Auch wenn in einigen EU-Staaten bereits Ängste vor einem US-Interessen vertretenden polnisch-trojanischen Pferd in der Union formuliert wurden - an Unterstützung für die polnische Regierung während der EU-Kampagne hat es nicht gemangelt. Die Ministerpräsidenten Großbritanniens Schwedens und Dänemarks, Tony Blair, Göran Persson und Anders Fogh Rasmussen, die irische Präsidentin Mary McAleese, Bundeskanzler Wolfgang Schüssel: Sie alle leisteten beim Werbefeldzug Millers und des polnischen Staatspräsidenten Aleksander Kwasniewski ihren Beitrag. Und auch der deutsche Bundeskanzler Gerhard Schröder betonte: "Europa braucht Polen auch". Womit er der Tageszeitung "Rzeczpospolita" den Aufmacher auf der Titelseite lieferte.

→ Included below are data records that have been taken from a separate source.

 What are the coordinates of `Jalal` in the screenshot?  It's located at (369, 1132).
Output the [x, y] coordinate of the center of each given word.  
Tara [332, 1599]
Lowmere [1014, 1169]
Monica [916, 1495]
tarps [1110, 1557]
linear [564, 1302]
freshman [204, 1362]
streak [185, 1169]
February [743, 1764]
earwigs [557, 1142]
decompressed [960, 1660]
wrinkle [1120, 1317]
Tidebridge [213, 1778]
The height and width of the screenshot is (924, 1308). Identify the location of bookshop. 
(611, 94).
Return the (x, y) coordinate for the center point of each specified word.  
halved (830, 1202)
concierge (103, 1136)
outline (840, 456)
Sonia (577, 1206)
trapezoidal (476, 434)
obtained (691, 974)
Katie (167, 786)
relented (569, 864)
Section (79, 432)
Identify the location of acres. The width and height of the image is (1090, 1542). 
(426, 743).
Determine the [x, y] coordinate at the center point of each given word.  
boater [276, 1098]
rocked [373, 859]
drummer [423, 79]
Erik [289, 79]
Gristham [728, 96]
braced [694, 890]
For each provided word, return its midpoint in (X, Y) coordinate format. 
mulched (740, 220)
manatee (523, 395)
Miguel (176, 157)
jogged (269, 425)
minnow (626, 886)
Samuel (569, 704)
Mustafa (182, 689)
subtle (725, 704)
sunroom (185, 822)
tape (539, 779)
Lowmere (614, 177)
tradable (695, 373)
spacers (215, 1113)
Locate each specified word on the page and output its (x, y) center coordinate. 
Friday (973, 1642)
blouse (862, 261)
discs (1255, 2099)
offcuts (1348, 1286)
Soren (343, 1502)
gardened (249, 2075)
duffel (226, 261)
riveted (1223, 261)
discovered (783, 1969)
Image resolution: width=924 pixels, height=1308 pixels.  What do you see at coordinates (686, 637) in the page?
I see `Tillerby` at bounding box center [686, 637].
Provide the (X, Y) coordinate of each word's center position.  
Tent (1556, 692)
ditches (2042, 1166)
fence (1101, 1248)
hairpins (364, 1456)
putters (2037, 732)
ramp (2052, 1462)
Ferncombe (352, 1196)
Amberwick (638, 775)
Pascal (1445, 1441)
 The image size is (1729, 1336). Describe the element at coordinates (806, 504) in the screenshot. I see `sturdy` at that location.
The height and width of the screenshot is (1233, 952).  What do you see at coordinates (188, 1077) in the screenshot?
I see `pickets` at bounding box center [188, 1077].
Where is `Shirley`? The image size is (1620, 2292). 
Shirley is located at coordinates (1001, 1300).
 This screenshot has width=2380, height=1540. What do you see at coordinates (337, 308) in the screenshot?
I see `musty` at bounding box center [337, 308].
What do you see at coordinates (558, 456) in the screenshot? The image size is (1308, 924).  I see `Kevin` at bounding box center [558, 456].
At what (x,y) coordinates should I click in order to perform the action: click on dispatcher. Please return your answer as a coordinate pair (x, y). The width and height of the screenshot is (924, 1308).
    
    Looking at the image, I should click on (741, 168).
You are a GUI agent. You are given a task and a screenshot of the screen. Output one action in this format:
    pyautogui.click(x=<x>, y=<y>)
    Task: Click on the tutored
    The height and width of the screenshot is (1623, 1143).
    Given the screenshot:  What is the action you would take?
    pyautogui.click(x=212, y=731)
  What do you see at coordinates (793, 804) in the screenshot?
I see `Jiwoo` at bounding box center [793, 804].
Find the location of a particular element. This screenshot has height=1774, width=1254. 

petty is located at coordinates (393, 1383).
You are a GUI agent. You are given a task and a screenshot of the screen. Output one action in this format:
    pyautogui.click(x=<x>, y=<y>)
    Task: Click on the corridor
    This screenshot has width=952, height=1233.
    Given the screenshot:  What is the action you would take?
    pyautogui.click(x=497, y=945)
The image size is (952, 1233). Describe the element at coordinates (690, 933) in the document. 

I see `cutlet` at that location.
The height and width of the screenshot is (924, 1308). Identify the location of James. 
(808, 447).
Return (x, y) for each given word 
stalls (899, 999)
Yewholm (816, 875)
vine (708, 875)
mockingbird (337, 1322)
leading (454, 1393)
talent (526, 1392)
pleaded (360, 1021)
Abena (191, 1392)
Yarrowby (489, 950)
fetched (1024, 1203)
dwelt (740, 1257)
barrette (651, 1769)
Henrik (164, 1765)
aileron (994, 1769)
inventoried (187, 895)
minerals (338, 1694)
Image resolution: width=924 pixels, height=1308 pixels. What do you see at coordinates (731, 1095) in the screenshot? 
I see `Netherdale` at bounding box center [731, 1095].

Ihre positive Haltung zum Beitritt hielten die meisten Zeitungen auch in den Wochen und Monaten zuvor kaum verborgen. Mit einem schlichten "Ja" übertitelt die angesehene Wochenzeitschrift "Polityka" ein Kommentar ihres Chefredakteurs: In ihrer letzten Ausgabe vor dem Referendum ruft sie offen zur Zustimmung zum EU-Beitritt auf. Und die Tageszeitung "Gazeta Wyborcza" lässt sich auf humorvolle Spekulationen ein. In einer "Sonderbeilage" zeigt sie, wie die Berichterstattung in sechs Jahren aussehen könnte, wenn Polen nicht der EU beitritt. Demnach würde dem selbst ernannten Bauernführer Andrzej Lepper, in der Zwischenzeit zum Ministerpräsidenten aufgestiegen, bei seinem Besuch in Albanien eine Abfuhr erteilt. Tirana könne sich nicht vorstellen, die EU-Beitrittsverhandlungen gemeinsam mit Polen zu führen.

So weit wird es allerdings kaum kommen. Wenn am Samstag und Sonntag rund 29,5 Millionen Wahlberechtigte aufgerufen sind, über einen EU-Beitritt ihres Landes zu entscheiden, wird wohl die Mehrheit dafür stimmen. Nach jüngsten Umfragen wollen über 64 Prozent sicher am Referendum teilnehmen, und bis zu 80 Prozent sich für die Mitgliedschaft in der Union aussprechen.

Doch es ist die Teilnahme, die den BeitrittsbefürworterInnen mehr Sorgen bereitet. Denn erst wenn die Mindestbeteiligung von 50 Prozent erreicht wird, ist das Ergebnis des Referendums bindend. Bei der Parlamentswahl im Jahr 2001 lag die Wahlfrequenz unter der 50-Prozent-Marke.

Um ihre AnhängerInnen zu mobilisieren, haben BeitrittsbefürworterInnen ebenso wie -gegnerInnen Kosten und Mühe nicht gescheut. So hat allein der regierende Bund der Demokratischen Linken (SLD) schätzungsweise über 400.000 Euro ausgegeben. Fast ebenso viel wendete die konservative oppositionelle Liga der Polnischen Familien für ihre Gegenkampagne auf. Wie andere EU-skeptische Gruppen hatte sie vor Werteverlust, Abschaffung der Souveränität oder Ausverkauf polnischen Bodens an deutsche Gutsherren gewarnt.

Auf dem Weg zum EU-Referendum waren einige rechtliche Hürden zu nehmen. So wurde die Abhaltung der Abstimmung an zwei Tagen erst nach einer Gesetzesänderung möglich. Und auch über den "Plan B" mussten Gerichte entscheiden: Sollte das Referendum an der geringen Wahlbeteiligung scheitern, kann das polnische Parlament einen EU-Beitritt mit Zwei-Drittel-Mehrheit der Stimmen beschließen. Ob sich allerdings genügend Abgeordnete dafür finden, ist eine andere Frage. Es könnte knapp werden.